Hong Kong strives to regain Asia's crypto crown

Updated: May 3

At the opening of Hong Kong's flagship Fintech conference last month, the city's officials issued a policy statement on virtual assets, announcing that Hong Kong is “ready to engage” with global virtual asset service providers and invite them to the city.


This policy statement not only demonstrates Hong Kong's confidence in the future of financial innovation brought by virtual assets (VA) and Web 3.0, but also shows its determination to stay relevant as an international financial centre:

As an international financial centre, Hong Kong is open and inclusive towards the global community of innovators engaging in VA businesses... We recognise VA is here to stay, given how it has attracted attention of global investors and is increasingly viewed as a conduit for financial innovations, not to mention the future opportunities that will be opened up as VA moves into the areas of Web 3.0 and the Metaverse.

Key takeaways from this policy statement include:

  • introducing a new licensing regime for Virtual Asset Service Providers (VASP), which will align requirements for VA exchanges in terms of AML/CTF and investor protection to those currently applicable to traditional financial institutions;

  • announcing a public consultation on how retail investors could have a suitable degree of access to digital assets, while signaling Hong Kong's openess to having Exchange Traded Funds on VA. The Securities and Futures Commission (SFC) soon followed up with a circular;

  • signalling openness to property rights for tokenised assets and the legality of smart contracts;

  • discussing continous effort to implement a risk-based, proportionate, and agile framework for stablecoins regulation;

  • exploring several pilot projects to test the technological benefits brought by VA and their further applications in the financial markets, including NFT issuance for the Hong Kong Fintech Week, green bond tokenisation and e-HKD.

Among other things, this statement represents a significant change of position on retail crypto trading by Hong Kong's authorities: current rules restrict crypto trades to institutional investors with a portfolio of at least HK$8m (US$1m).
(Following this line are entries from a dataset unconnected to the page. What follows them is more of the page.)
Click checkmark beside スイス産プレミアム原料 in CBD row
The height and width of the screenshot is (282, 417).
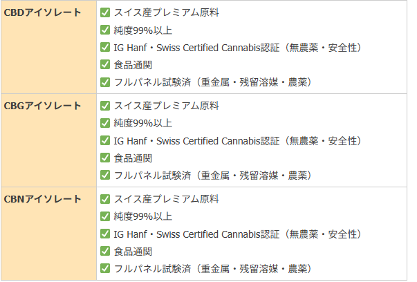click(x=105, y=13)
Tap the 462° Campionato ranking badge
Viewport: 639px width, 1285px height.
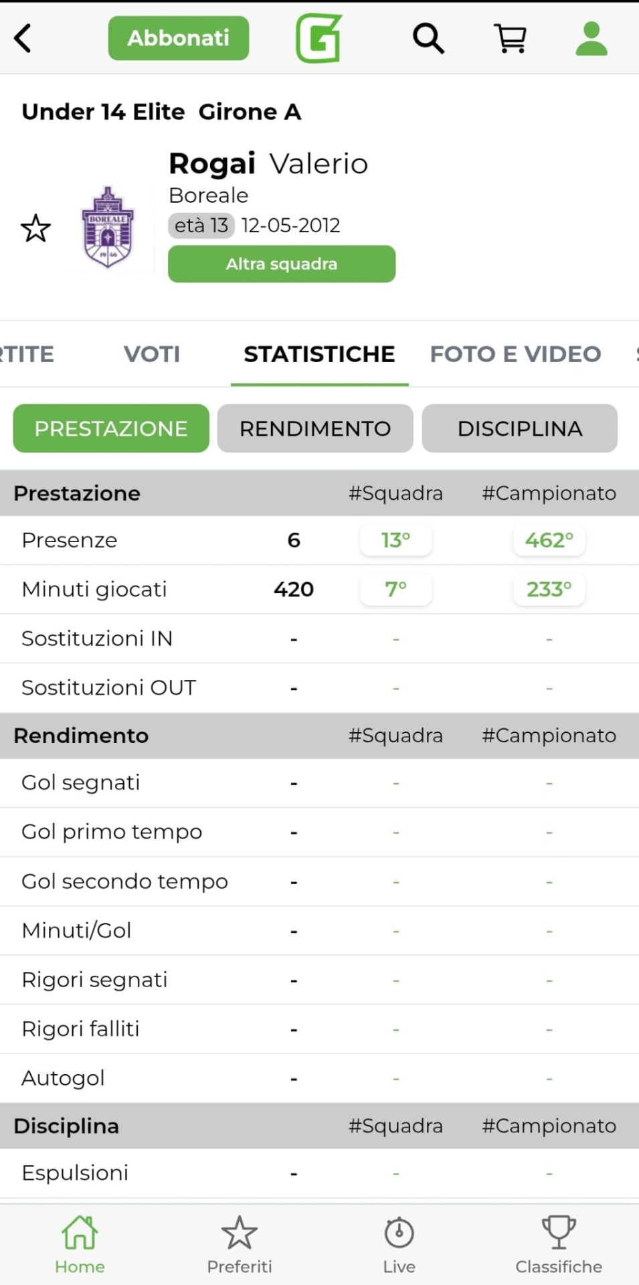(x=549, y=540)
It also stands in contrast with Singapore's recent efforts to restrict retail crypto trading.


Commentators view this as an effort by Hong Kong to position itself as a much more open jurisdiction for crypto trading as compared to Singapore, which is especially interesting in the context of mainland China's ban on crypto.
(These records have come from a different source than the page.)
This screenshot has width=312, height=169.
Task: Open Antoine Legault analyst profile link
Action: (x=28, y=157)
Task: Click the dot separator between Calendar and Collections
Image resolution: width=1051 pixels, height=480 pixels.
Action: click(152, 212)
Hong Kong once wore the crypto crown in Asia, being the home of many global exchanges' headquarters or regional offices. However, in recent years Singapore has gradually taken the position away, by actively exploring regulation and welcoming the crypto industry, despite mixed messages at times. According to Chainanlysis, Hong Kong received about US$74bn in terms of value of crypto assets received last financial year, trailing the $100bn received by Singapore.


It is unclear how the recent collapse of FTX and the turbulence it causes to the crypto market will impact on Hong Kong's position. We will continue to follow up on developments.